Annesinin ona yaptığını, o da bebeğine uygulayarak annesini modeller. Anne olmasa da annelik kavramını beyninin en ücra köşesine yerleştir. O da; annesi gibi büyüyünce evlenip, çocuk doğuracak ve anne olacaktır. O küçücük kızları şekillendiren bebekler çoğunun çeyizinde koca evine kadar da gider.
Bir de evlenmeyi hayal edip evlenemeyenler vardır. Bunlar çoğunun tabiriyle “Sen anne olmadığın için bilemezsin” dedikleri “evde kalmış kız kuruları”dır.

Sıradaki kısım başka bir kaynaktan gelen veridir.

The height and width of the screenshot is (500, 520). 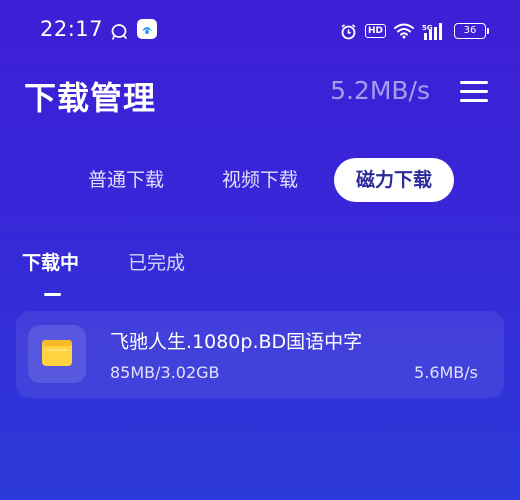 What do you see at coordinates (156, 262) in the screenshot?
I see `tab-completed: 已完成` at bounding box center [156, 262].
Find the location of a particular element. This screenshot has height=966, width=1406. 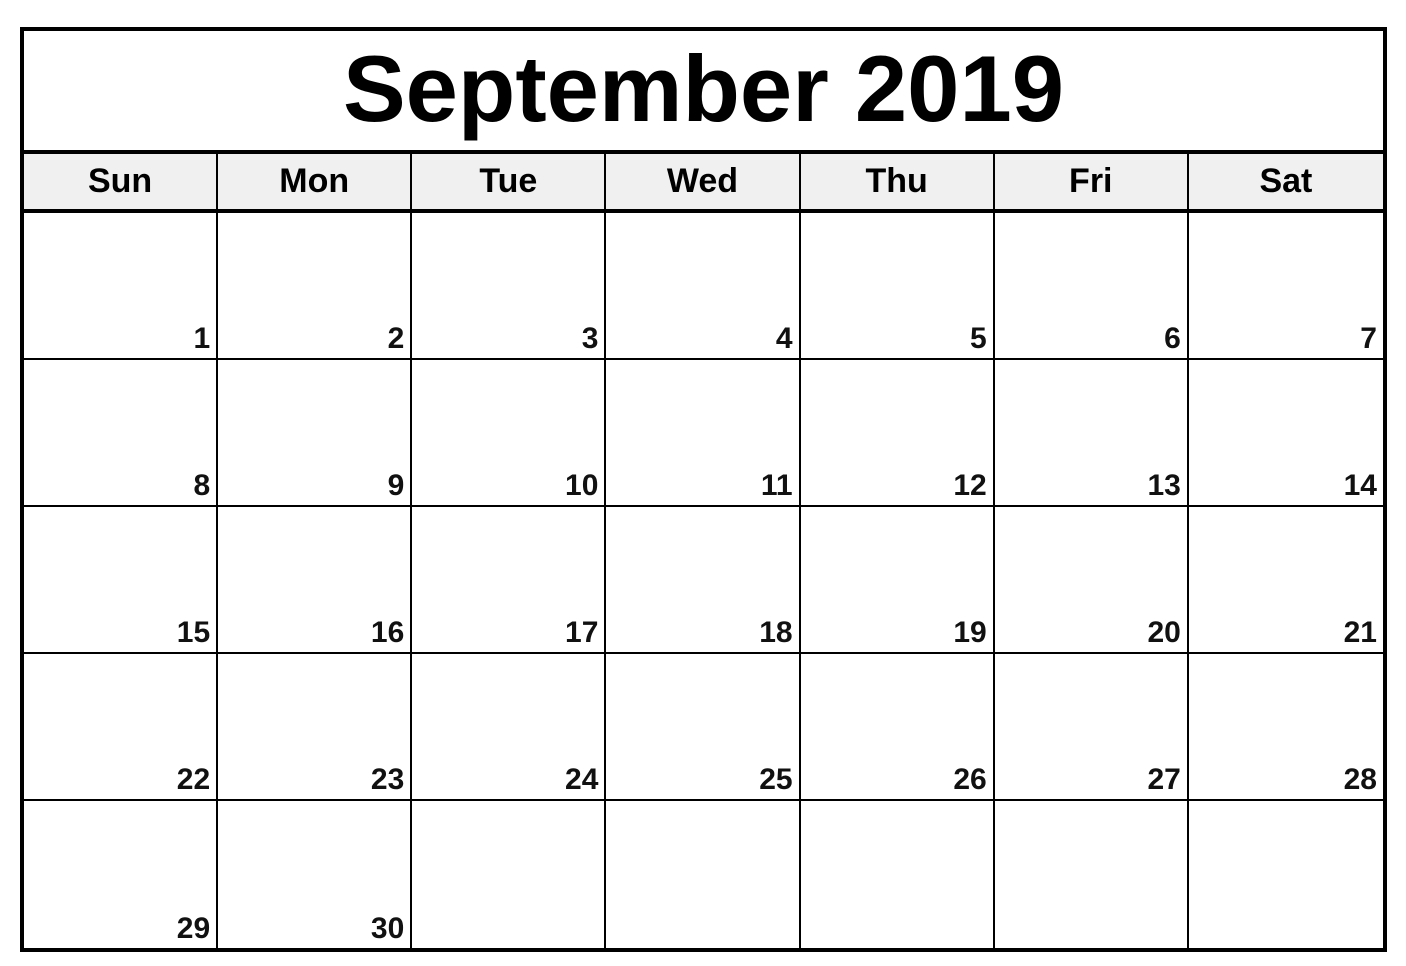

day-number: 3 is located at coordinates (590, 338).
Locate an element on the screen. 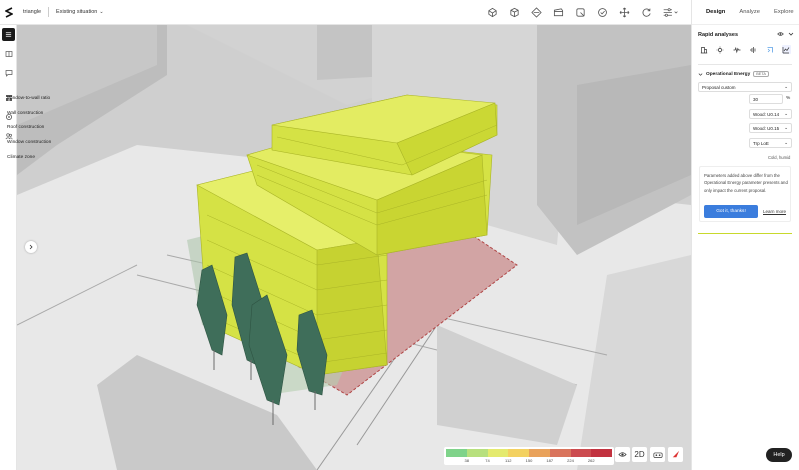 Image resolution: width=799 pixels, height=470 pixels. cube-outline-icon is located at coordinates (492, 12).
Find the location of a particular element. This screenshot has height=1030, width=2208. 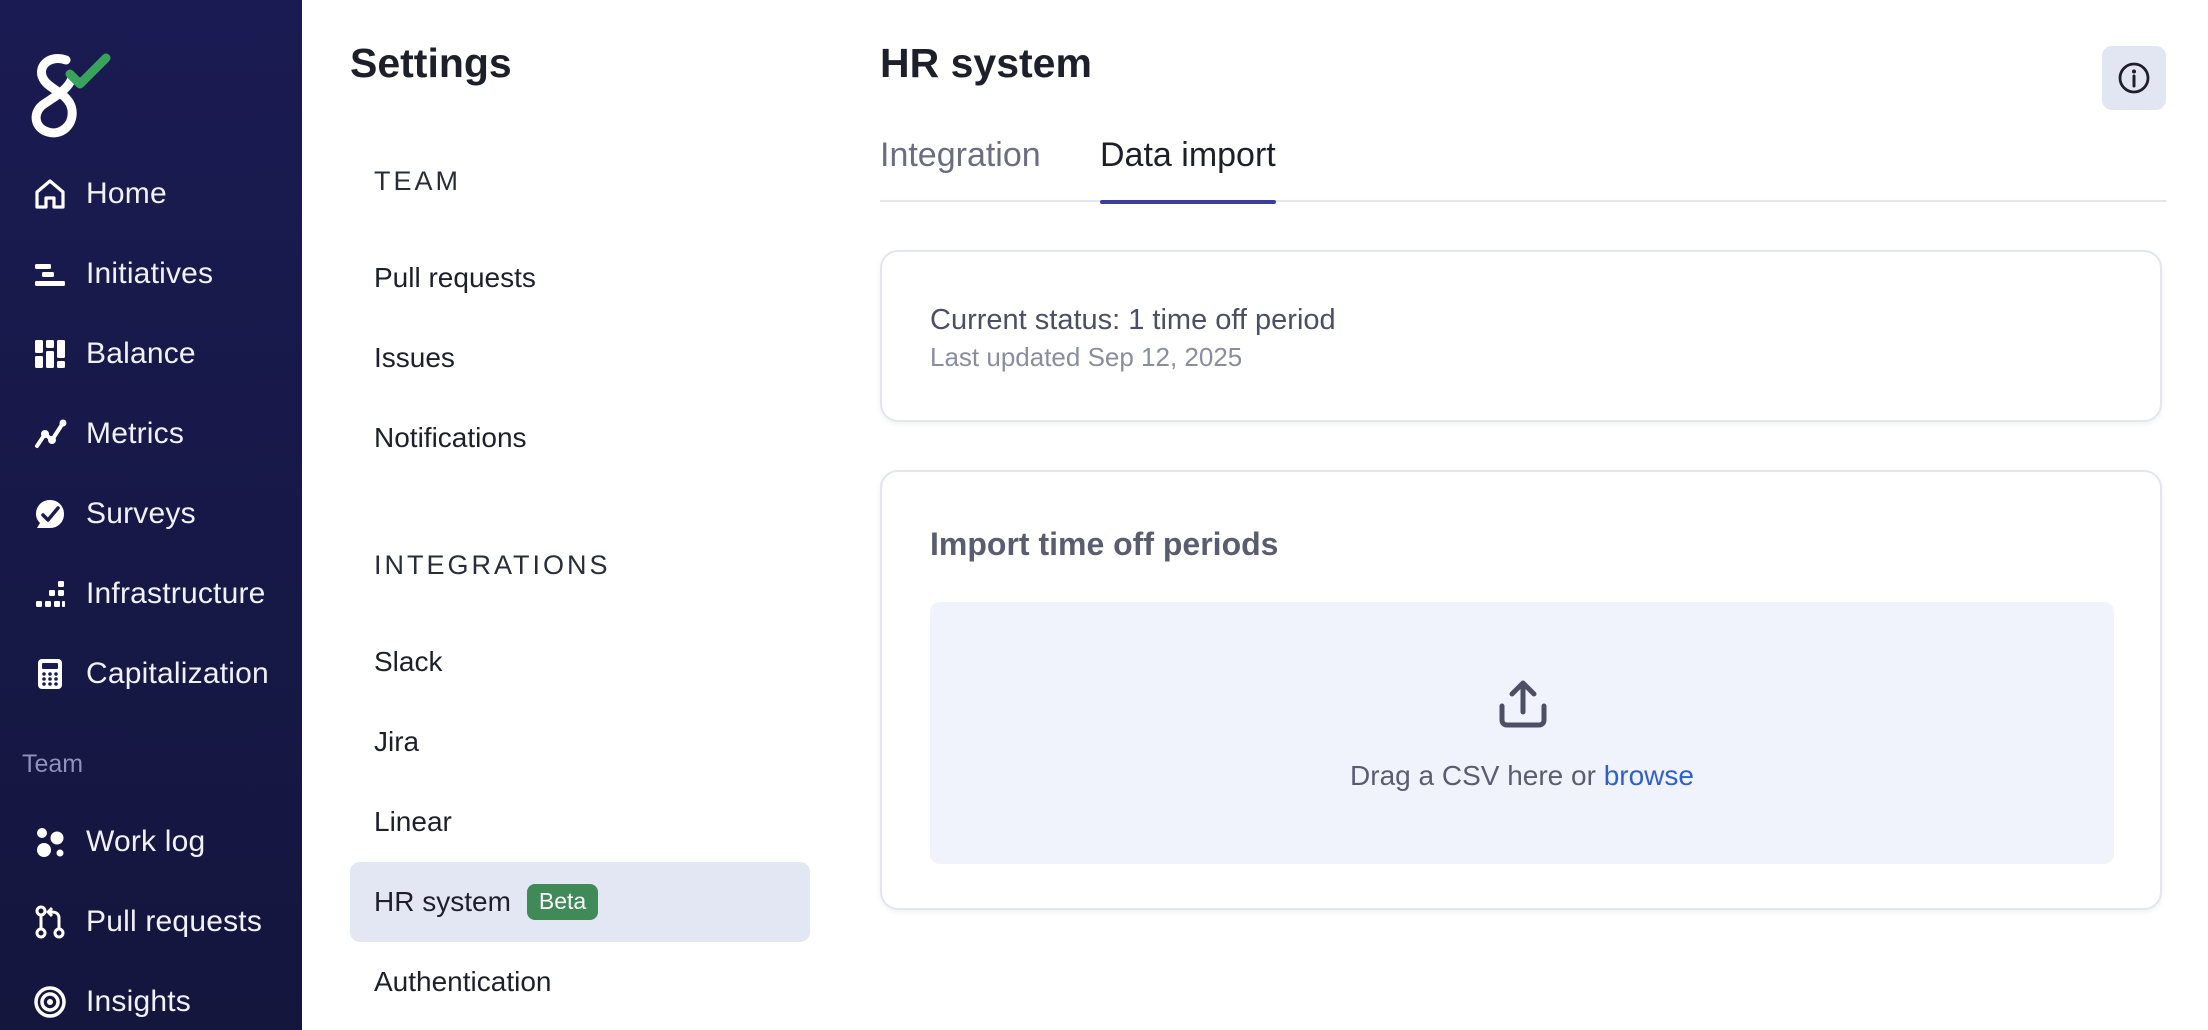

tab-integration: Integration is located at coordinates (960, 169).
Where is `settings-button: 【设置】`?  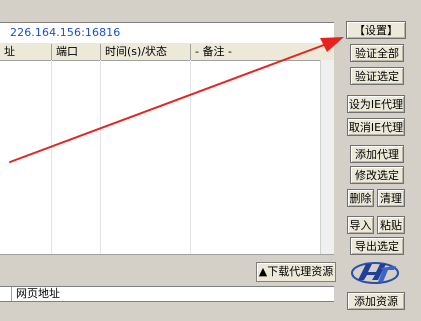
settings-button: 【设置】 is located at coordinates (376, 30).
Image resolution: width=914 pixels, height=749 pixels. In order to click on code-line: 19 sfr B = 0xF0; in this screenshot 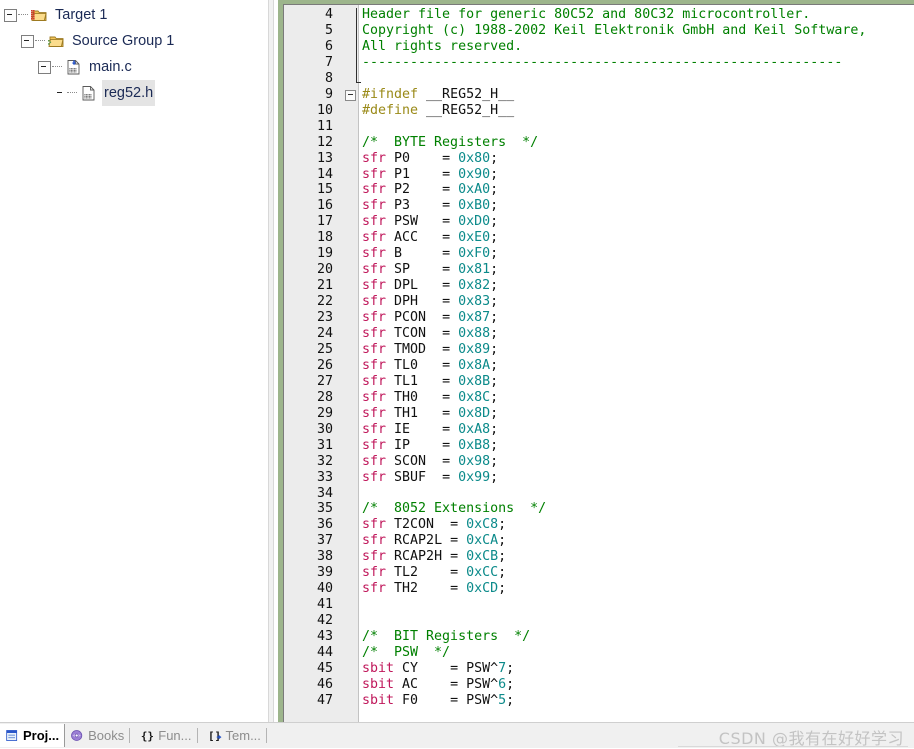, I will do `click(599, 254)`.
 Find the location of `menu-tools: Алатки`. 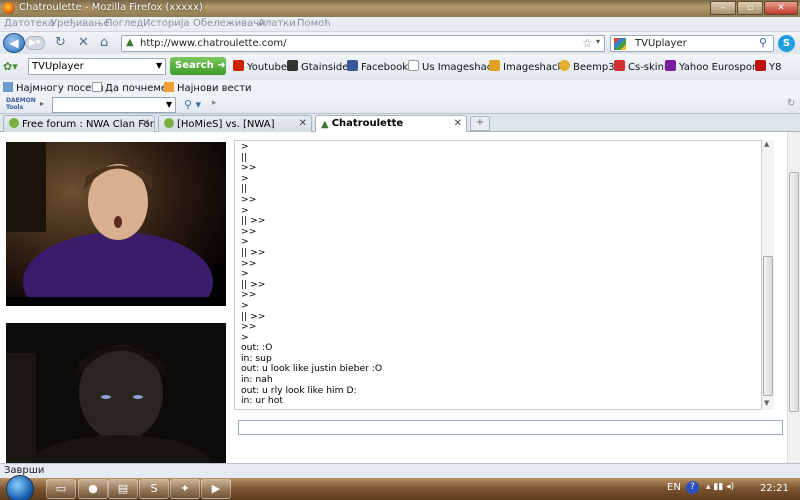

menu-tools: Алатки is located at coordinates (277, 24).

Oysa ki bunlar; bedenlerini ihmal ederek “aseksüel kadınlara” dönüştürülen kızlardır. Dolayısıyla doğuştan var olmayan ancak morfin gibi yavaş yavaş alıştırılan annelik duygusunu ihtiyacı olan herkese dağıtmaya başlarlar: Kardeşlerine, yeğenlerine ve başkalarının çocuklarına… Onlar herkesin “cici” annesidir.
Evde kalmış bu kız kuruları, çoğunlukla kendilerini ailelerine, kardeşlerine adarlar. Her an yardıma koşmaya hazırdırlar. Yeğenlerinin, kardeşlerinin doğum günlerini ihmal etmezler. Parasal desteğe hazır teyzeler ve halalardır. Hatta edindiği malları, mülkleri de gizliden gizliye yeğenlerine bölüştürürler. Bazen de bir ya da iki tanesini evlat bile edinirler.
Görünüşe göre bu “cici anneler” çok sevilirler. Oysa, bunlar asla biyolojik annenin yerini tutmazlar. “Herkes çıktığı deliği tanır” sözü de boşuna değildir.
Kendini ailesine, kardeşlerine ve yeğenlerine adayan bu evde kalmış kız kurularının emekleri çoğu zaman unutulur ya da yok sayılır.
İşte ben bugün çoğu zaman unutulan ve yok sayılan anne olmayan ama yaşamı boyunca annelik duygusuyla malını, mülkünü ve her şeyden önemlisi koşulsuz sevgisini herkese dağıtan kız kurularının “anneler gününü” kutluyorum.